What you will do —
Without altering a word, return the records below, but exclude the pictures.

Source data —
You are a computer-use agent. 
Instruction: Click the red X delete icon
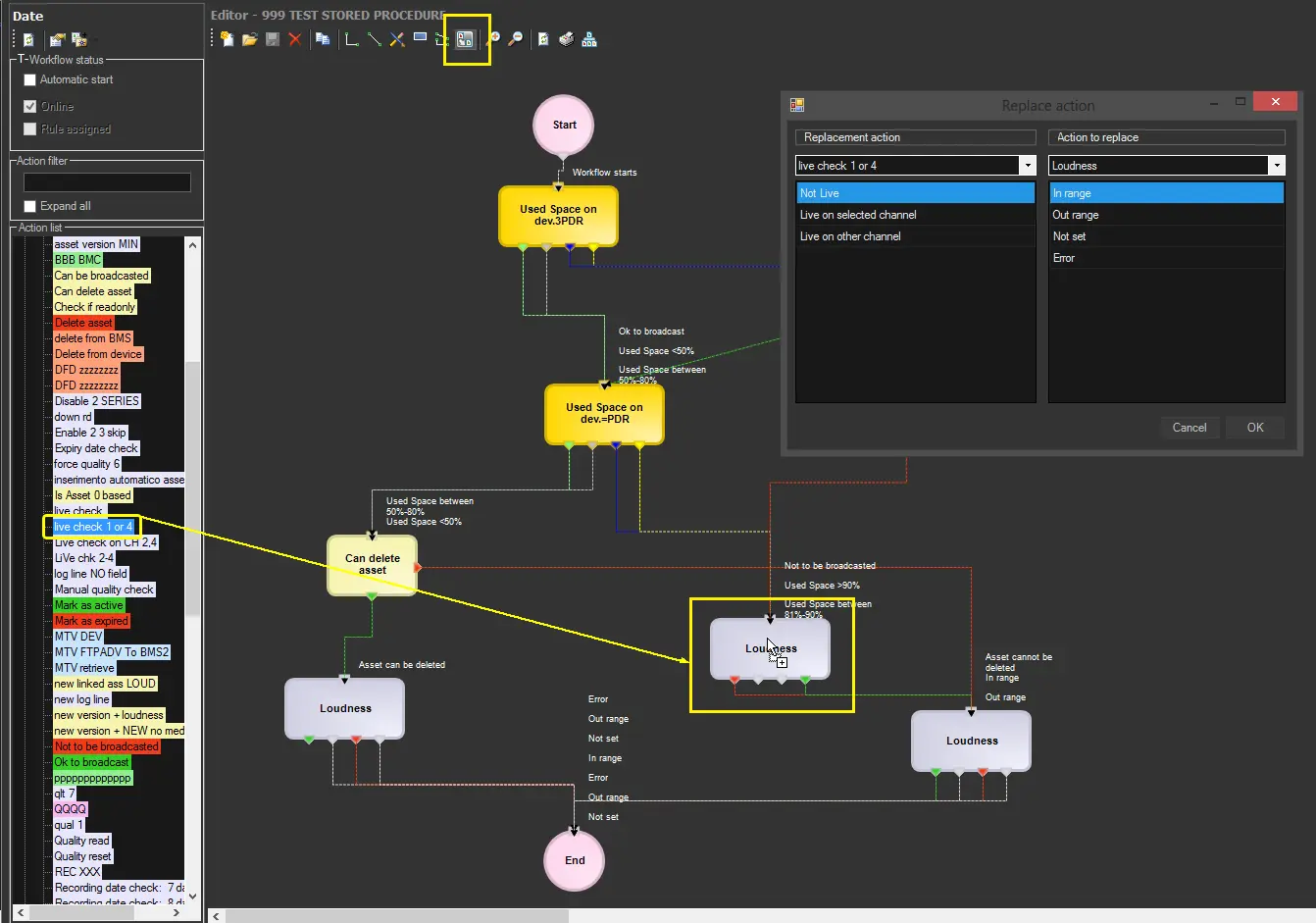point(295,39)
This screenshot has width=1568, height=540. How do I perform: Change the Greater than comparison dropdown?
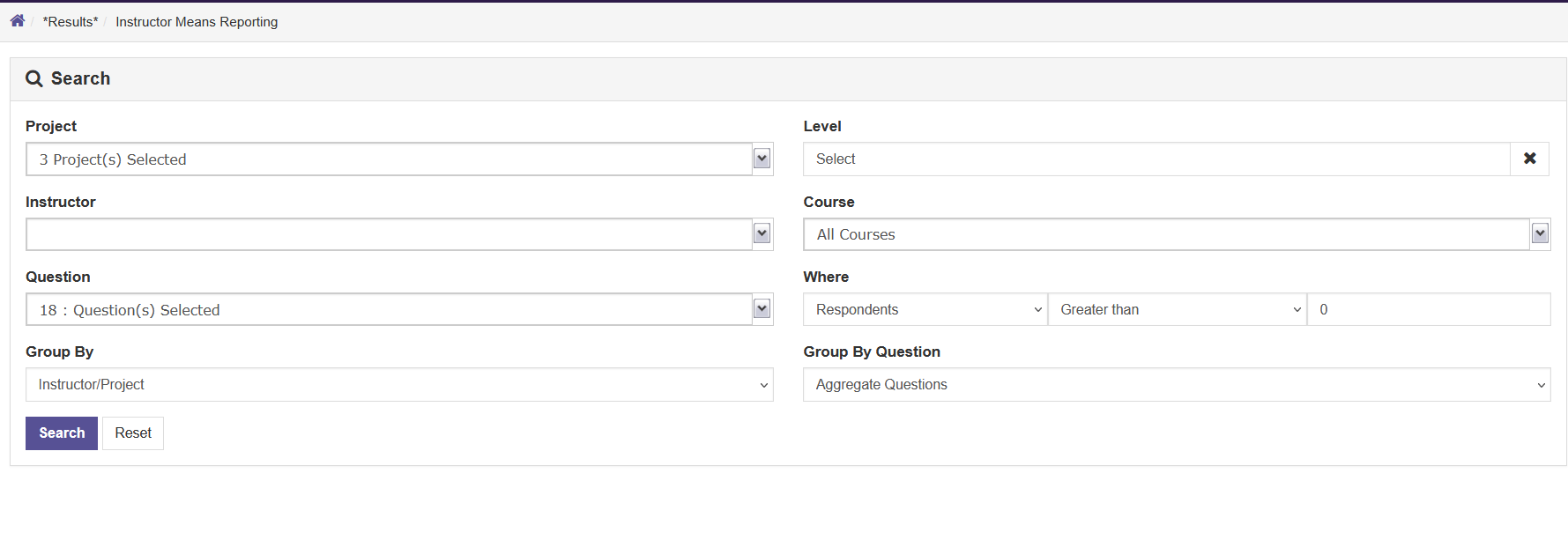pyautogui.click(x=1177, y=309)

Response area —
You are a computer-use agent. 
Instruction: Click the red X delete icon
point(295,39)
This screenshot has width=1568, height=540. How do I perform: Change the Greater than comparison dropdown?
pyautogui.click(x=1177, y=309)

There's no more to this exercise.